I remember my first steps in Basic and my first program Hello World. I like staring a journey with new technology using this "old-school" approach for writing Hello World application first which reminds me the old times when computers were something magically for me.

object HelloScala {

  def main(args: Array[String]): Unit = {
    println("Hello Scala !")
public class HelloJava {

    public static void main(String[] args) {
        System.out.println("Hello Java !");

There are a few differences between Java and Scala versions of the application. First of all, you may notice that instead of class, we use a Scala keyword object representing a singleton in Scala. This feature is helpful if you don't need a user to create many instances of one class.
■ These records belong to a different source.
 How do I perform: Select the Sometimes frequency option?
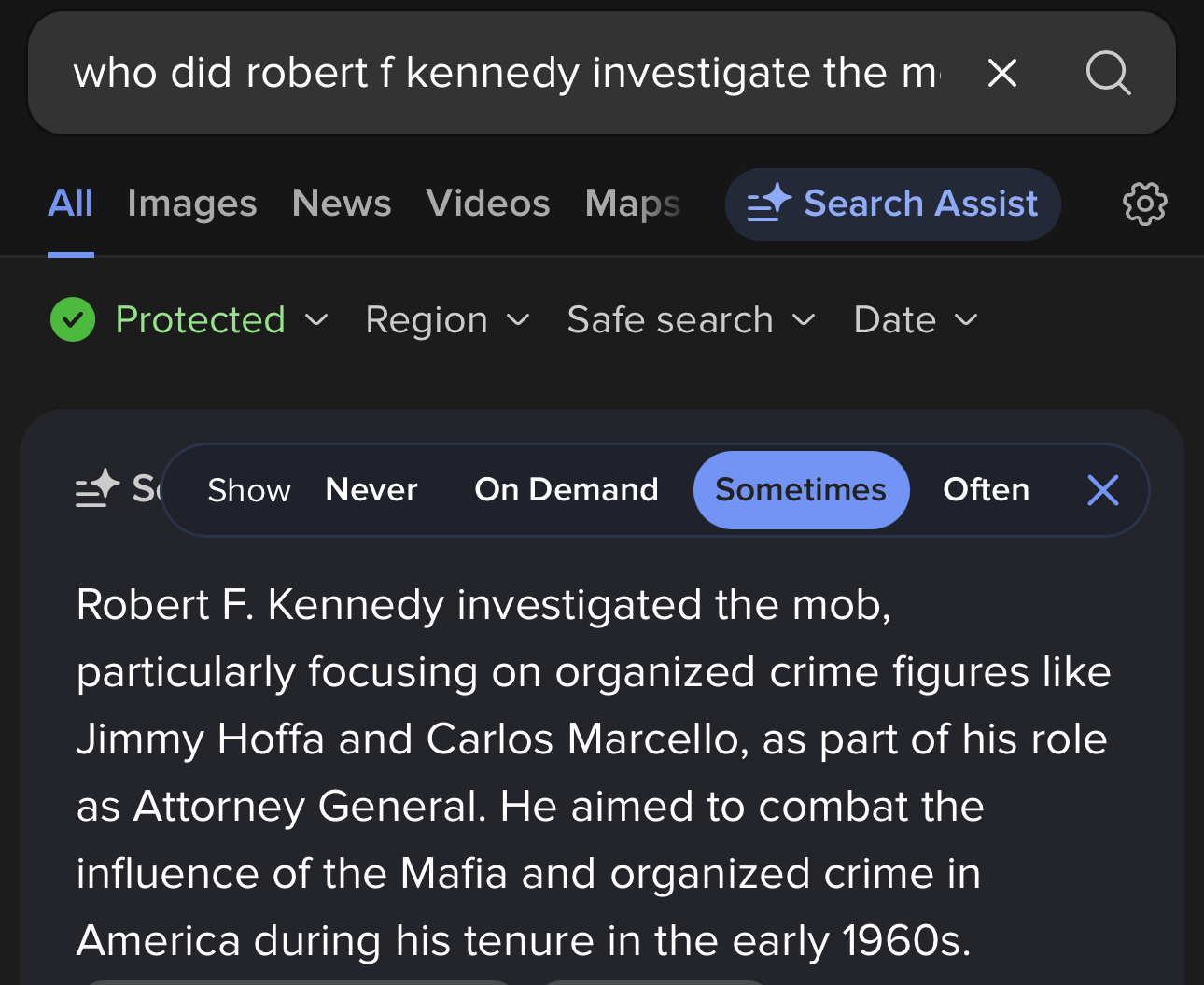pos(801,490)
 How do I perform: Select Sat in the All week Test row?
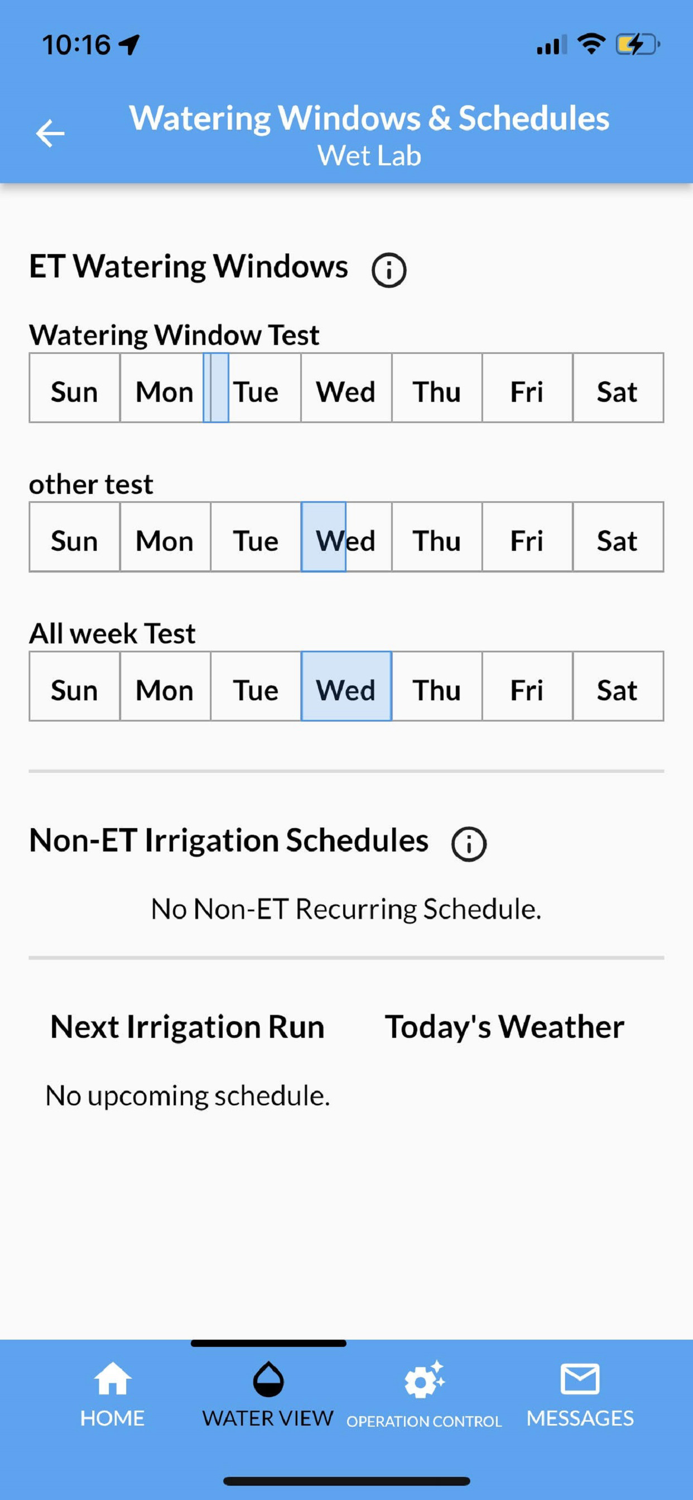(x=617, y=688)
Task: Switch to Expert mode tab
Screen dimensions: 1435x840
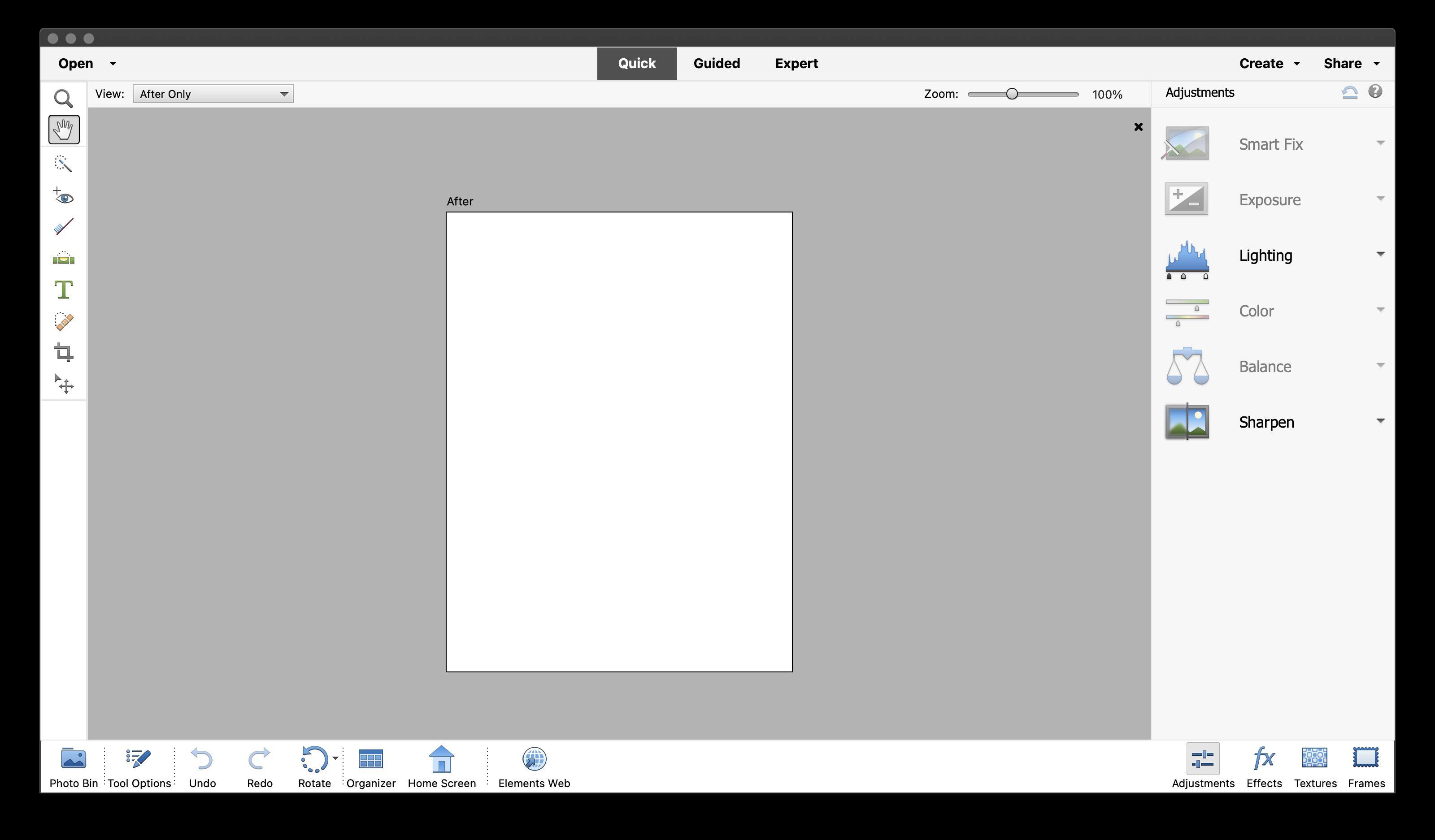Action: pos(796,63)
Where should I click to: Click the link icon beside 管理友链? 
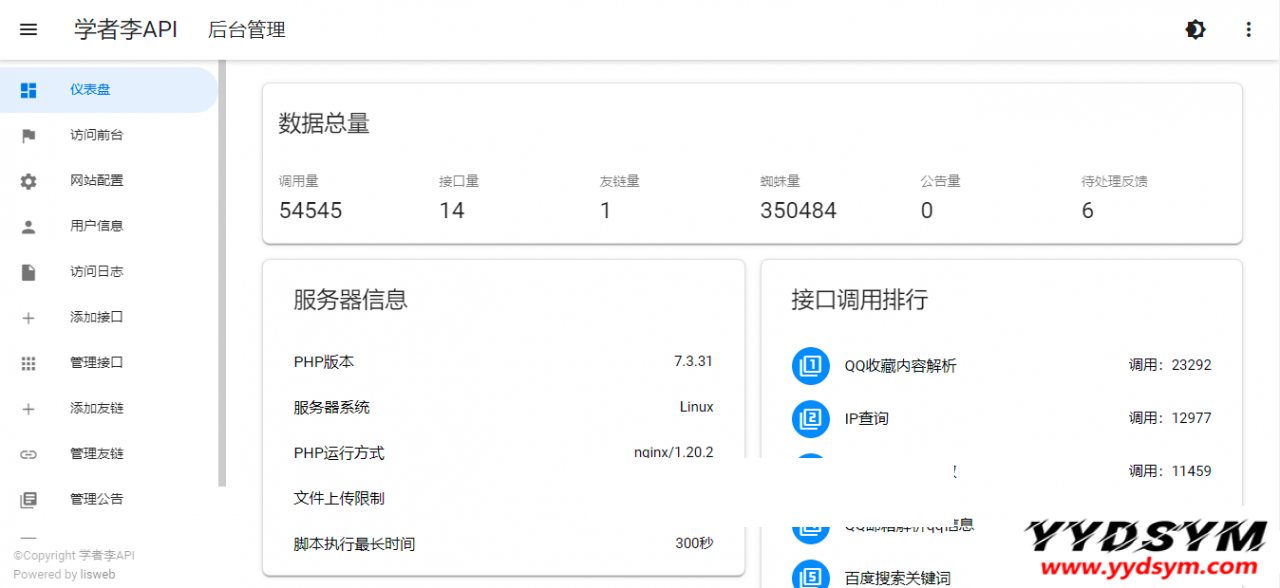pyautogui.click(x=28, y=454)
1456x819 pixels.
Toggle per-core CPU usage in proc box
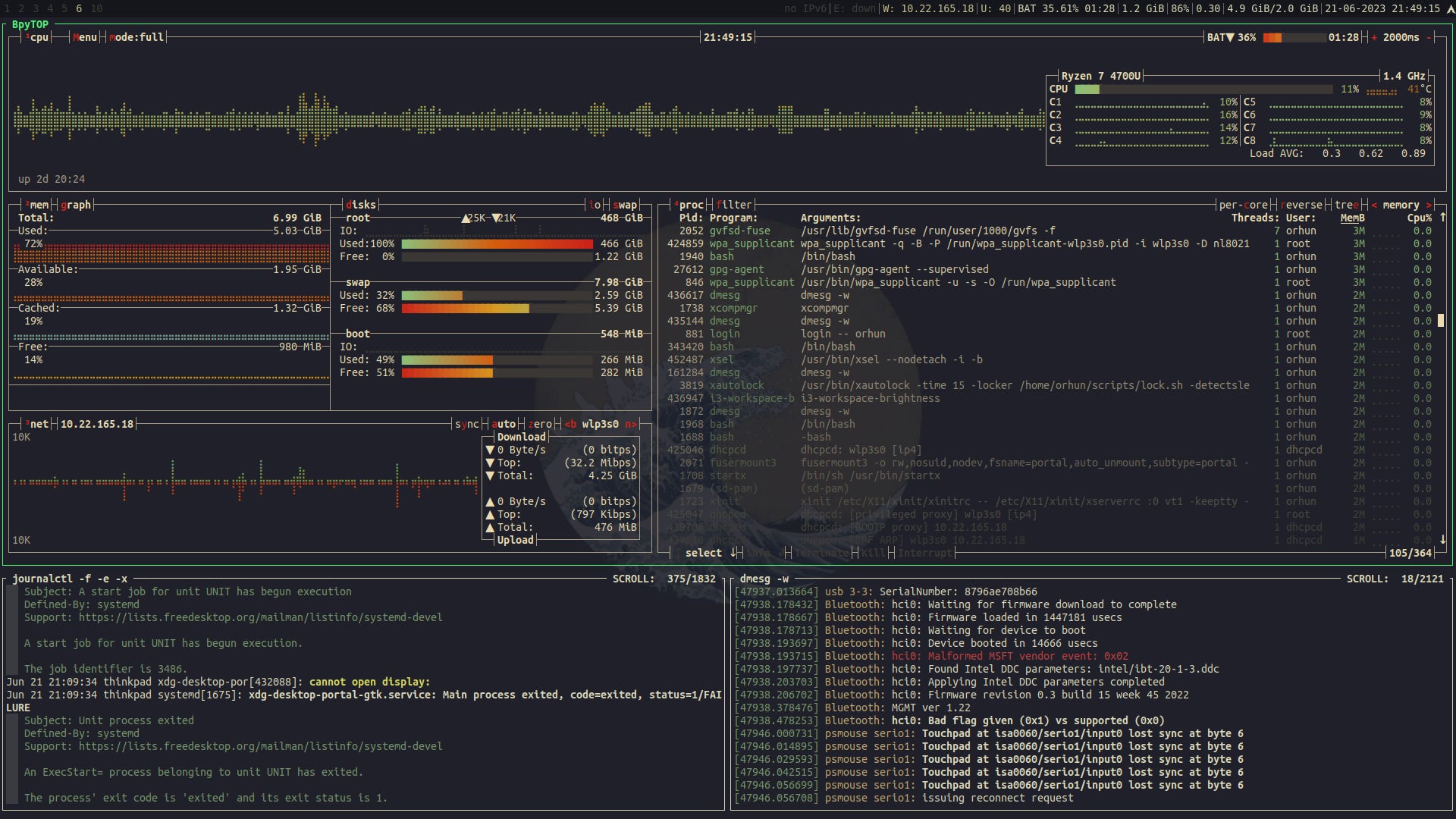pyautogui.click(x=1243, y=205)
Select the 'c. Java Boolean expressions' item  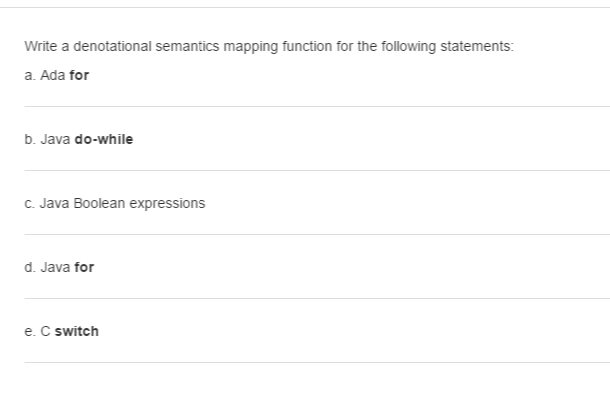pyautogui.click(x=115, y=204)
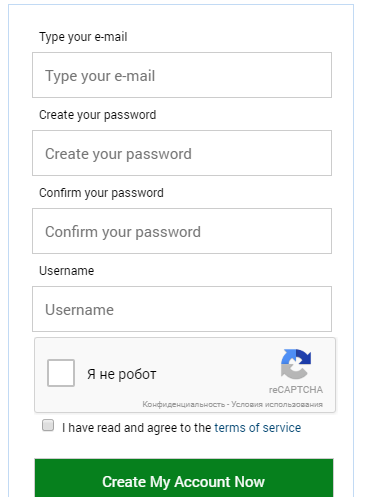Focus the Username input field
The image size is (381, 497).
coord(182,309)

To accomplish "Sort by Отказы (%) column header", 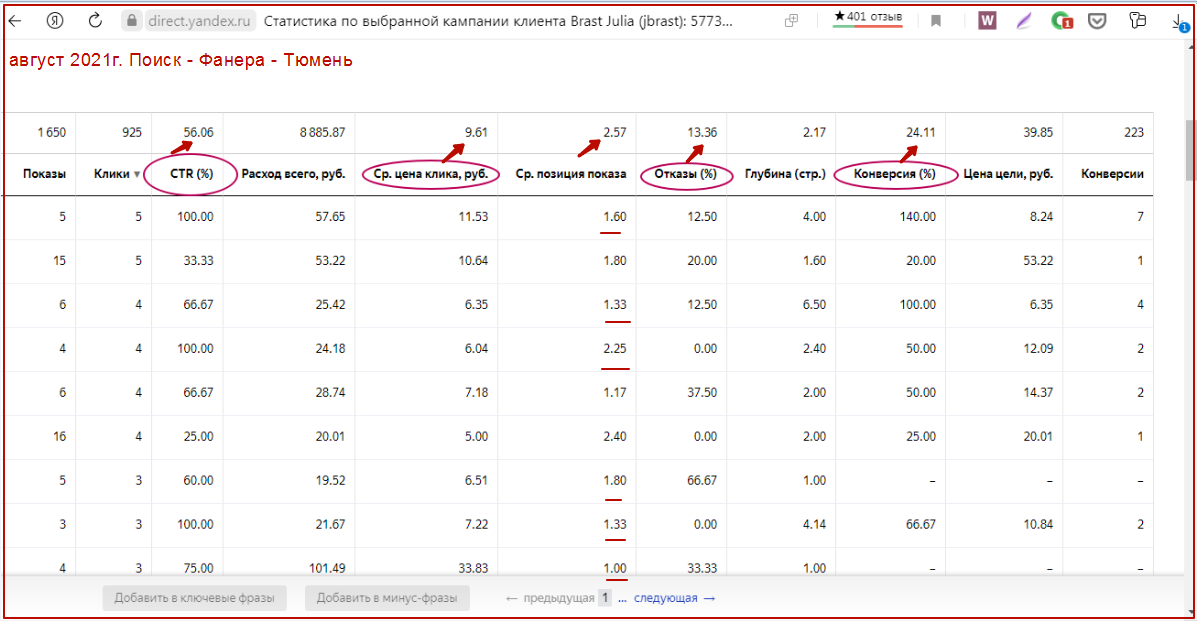I will (x=686, y=174).
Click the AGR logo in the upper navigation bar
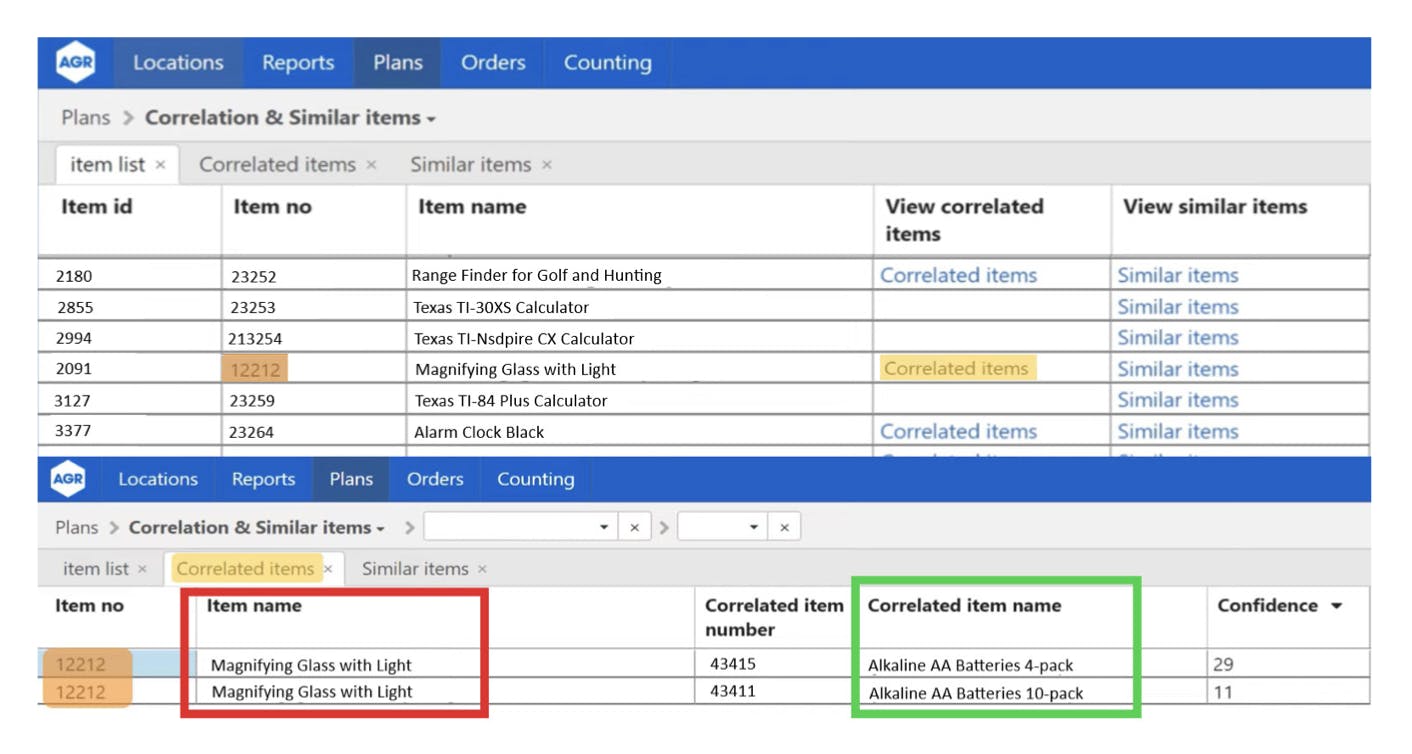The height and width of the screenshot is (754, 1412). click(x=75, y=63)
The second difference is a keyword def, which defines a method in Scala. In Java, you don't need to specify any special keyword to define a method. The next difference is about defining method parameters in Scala. The type is defined after the variable name with an additional semicolon. Also, the type returned by the method in Scala is defined at the end with type Unit, which is a void equivalent in Java. Finally, we have different method names for printing text to standard output. You may also notice a missing semicolon at the end of the line, which is optional for Scala. At first glance, you may be overwhelmed by the number of differences between these two languages, but I may assure you that you will get used to the new syntax. After some time, you will be able to switch between the languages easily. A good IDE is your friend, and it will help you to adopt this process. The syntax differences in Scala were necessary to convey the functional paradigm.